Волк снова закурил, жадно затягиваясь ароматной сигариллой. В спальню вошёл Далматин:
– Готовься, – проговорил он, – Ева идёт…

Напряжение росло, множилось, постепенно распространяясь в полуденном эфире. Сам воздух, казалось, был наэлектризован до предела, особенно в тот момент, в ту удивительно длительную паузу, когда вся эта увлечённая необычностью предстоящего зрелища толпа, словно в едином порыве, принялась скандировать нечто похожее на "Шайбу, шайбу!", а волосы на головах безапелляционно вставали дыбом, срывая с голов нарядные шляпы и насквозь пронизывая дамские чепчики…

Ева переступила порог заэкранья, шагнула внутрь и остановилась в нерешительности. Взгляд её растерянно переместился с Далматина, стоящего посреди комнаты со скрещёнными на груди руками и выжидающе улыбавшегося, на курящего у окна Волка, на набитую окурками пепельницу, на, собственно, окно… потом, снова на Волка…

И Волк, увидев эту растерянность на лице Евы, понял, что сделает всё, чтобы укрыть её от тысяч жадно горящих похотью посторонних глаз, словно непрозрачной оболочкой, непроницаемой для них завесой исходящей от него матово-серой энергии ... И тогда, медленно затушив окурок, он улыбнулся Еве:

«Иди ко мне, Родная», – тихо произнёс Волк, так, словно вокруг кроме них никого не было.

Ева подошла к Волку. Он нежно обнял её: «Есть только мы – ты и я, больше никого нет. Только мы», - прохрипел Волк.

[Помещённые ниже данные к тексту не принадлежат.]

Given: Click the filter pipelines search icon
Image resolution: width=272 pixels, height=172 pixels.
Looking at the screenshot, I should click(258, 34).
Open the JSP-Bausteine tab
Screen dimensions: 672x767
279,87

Он целовал её, а она, закрыв глаза, сначала робко, а потом всё увереннее отвечала ему…

Снаружи площадь ликовала…

       *** *** ***

И пускай, зрителям так и не удалось увидеть ничего, кроме серого дымоподобного облачка, сквозь которое, как сквозь мимолётную тучку прорывались наружу отдельные похожие на электрические разряды сполохи энергии. В результате всё закончилось бесконечно счастливо: и волки оказались практически сытыми, и овцы на удивление целыми, и собакам кое-что перепало – эмоции предвкушения и последующего разочарования, они куда сильнее, интенсивнее той, что испытала бы толпа, откровенно наблюдая за нашими героями, резвящимися в лучах заходящего солнца. Тем более что взирать неприкрытым глазом на обмен чистейшими энергиями столь же небезопасно, сколь опасно смотреть на солнце в момент затмения без защиты из закопчённого стекла.